== Input
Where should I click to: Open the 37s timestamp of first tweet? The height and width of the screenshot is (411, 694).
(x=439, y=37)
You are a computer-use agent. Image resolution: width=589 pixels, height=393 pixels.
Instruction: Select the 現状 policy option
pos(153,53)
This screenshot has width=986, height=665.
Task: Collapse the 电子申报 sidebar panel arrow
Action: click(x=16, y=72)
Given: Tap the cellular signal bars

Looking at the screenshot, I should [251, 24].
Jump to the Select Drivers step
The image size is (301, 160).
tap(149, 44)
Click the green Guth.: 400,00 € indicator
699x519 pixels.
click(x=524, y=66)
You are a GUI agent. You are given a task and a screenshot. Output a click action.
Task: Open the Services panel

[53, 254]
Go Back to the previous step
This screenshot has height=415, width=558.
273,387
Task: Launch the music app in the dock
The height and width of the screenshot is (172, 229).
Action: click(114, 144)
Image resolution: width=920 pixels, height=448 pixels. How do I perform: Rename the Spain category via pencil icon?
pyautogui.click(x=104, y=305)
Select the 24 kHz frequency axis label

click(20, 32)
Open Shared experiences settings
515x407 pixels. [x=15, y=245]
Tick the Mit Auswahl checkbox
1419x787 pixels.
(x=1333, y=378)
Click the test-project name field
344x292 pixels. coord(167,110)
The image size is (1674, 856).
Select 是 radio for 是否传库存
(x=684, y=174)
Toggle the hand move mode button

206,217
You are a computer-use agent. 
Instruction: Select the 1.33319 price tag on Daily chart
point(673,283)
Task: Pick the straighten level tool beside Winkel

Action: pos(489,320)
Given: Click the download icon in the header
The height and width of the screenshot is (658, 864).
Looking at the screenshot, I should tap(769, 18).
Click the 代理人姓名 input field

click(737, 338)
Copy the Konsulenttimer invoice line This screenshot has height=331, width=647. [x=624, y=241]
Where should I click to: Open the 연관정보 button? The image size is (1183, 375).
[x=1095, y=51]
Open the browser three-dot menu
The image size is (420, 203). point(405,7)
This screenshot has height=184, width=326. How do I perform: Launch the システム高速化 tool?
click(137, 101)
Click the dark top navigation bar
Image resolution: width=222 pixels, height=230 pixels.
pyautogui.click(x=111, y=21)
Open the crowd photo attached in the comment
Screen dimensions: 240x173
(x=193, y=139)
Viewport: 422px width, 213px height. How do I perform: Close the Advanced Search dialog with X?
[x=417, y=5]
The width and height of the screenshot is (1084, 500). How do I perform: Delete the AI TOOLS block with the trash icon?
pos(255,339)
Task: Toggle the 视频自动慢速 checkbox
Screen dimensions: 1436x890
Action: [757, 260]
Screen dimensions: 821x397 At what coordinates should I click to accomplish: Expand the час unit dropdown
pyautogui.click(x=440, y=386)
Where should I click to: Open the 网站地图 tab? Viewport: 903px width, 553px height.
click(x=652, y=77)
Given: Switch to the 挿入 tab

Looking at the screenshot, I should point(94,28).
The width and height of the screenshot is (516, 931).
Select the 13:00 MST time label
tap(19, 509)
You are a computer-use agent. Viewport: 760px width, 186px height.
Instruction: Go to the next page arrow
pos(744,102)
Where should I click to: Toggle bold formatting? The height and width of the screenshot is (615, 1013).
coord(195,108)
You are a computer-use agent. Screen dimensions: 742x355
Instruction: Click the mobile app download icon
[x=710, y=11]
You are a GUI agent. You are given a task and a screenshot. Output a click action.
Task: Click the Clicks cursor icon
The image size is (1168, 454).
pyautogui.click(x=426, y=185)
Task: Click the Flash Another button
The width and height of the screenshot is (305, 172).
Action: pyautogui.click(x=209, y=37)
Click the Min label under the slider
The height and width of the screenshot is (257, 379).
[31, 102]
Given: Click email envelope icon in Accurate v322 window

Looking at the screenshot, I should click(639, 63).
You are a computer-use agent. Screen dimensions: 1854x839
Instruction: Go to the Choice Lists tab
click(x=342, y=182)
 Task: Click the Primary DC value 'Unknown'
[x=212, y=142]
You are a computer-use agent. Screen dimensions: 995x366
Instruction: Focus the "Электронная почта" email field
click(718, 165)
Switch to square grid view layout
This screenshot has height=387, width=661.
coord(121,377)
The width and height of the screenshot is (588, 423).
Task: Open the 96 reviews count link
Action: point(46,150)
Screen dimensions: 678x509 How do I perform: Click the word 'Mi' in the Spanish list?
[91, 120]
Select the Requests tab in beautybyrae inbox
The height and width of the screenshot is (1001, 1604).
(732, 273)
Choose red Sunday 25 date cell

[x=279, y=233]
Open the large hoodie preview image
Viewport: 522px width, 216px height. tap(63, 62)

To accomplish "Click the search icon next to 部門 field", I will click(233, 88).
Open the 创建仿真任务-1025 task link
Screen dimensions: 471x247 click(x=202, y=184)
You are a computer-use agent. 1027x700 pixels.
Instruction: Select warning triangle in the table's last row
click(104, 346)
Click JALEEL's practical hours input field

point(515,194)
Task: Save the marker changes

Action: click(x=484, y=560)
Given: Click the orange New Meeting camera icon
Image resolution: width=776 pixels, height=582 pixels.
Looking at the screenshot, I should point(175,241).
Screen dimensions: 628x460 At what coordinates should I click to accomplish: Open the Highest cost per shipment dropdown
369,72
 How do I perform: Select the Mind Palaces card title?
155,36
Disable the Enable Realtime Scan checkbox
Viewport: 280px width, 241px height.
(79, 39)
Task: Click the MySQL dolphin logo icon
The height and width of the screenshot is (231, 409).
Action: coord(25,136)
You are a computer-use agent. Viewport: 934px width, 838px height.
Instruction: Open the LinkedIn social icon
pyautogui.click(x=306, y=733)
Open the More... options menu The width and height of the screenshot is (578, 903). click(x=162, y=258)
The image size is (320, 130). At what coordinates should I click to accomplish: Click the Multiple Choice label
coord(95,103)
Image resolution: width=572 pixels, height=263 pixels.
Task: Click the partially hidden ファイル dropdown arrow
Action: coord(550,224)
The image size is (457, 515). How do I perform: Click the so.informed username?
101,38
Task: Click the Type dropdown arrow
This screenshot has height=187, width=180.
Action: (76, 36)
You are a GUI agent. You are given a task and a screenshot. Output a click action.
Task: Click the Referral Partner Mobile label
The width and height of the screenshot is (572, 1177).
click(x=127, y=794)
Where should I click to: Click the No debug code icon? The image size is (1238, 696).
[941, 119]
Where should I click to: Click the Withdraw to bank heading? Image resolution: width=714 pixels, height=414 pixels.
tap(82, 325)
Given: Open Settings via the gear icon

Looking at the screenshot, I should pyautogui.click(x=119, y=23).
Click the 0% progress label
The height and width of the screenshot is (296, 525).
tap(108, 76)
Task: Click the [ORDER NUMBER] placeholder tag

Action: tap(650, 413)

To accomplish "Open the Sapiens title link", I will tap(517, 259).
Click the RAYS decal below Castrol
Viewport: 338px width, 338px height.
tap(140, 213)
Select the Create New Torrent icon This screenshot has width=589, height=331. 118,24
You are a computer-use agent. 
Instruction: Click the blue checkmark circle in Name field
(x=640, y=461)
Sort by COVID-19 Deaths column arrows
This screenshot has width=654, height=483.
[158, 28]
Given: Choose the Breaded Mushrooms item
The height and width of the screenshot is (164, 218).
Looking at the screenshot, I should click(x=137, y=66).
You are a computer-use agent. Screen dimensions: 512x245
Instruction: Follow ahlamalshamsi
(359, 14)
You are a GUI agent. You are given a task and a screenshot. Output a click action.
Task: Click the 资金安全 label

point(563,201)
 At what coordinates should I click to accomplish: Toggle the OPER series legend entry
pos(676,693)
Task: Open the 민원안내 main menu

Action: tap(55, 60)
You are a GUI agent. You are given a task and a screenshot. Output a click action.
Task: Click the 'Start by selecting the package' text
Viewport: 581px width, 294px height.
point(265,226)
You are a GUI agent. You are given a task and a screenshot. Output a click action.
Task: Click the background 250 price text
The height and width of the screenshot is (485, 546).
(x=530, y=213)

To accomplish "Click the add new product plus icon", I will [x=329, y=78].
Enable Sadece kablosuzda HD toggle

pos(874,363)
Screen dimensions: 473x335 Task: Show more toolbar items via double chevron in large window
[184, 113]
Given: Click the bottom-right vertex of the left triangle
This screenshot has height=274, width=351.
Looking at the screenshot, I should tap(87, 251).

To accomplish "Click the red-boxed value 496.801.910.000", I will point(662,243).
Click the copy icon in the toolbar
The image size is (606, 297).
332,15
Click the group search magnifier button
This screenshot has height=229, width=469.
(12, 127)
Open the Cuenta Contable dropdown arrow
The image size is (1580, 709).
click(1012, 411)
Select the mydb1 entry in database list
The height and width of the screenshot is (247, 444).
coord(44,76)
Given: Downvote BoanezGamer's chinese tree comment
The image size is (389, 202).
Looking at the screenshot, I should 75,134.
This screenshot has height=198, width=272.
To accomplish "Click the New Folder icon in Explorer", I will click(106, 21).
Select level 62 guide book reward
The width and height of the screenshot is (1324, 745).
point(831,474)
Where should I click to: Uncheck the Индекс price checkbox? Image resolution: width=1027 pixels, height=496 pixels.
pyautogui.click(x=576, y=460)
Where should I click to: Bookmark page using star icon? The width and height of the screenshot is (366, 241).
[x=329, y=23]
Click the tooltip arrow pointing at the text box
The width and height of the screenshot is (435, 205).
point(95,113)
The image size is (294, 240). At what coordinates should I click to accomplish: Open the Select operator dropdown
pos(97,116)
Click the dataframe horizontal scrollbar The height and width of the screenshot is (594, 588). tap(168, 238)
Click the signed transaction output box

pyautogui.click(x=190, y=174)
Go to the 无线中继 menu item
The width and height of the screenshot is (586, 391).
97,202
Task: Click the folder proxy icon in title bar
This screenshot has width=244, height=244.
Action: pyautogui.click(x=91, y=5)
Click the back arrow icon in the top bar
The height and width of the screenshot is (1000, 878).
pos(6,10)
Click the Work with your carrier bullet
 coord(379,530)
====
## Brief
Lines with the word "text": copy each one from the data above.

## Exercise output
Task: Click the 'Start by selecting the package' text
Task: Click the background 250 price text
Click the tooltip arrow pointing at the text box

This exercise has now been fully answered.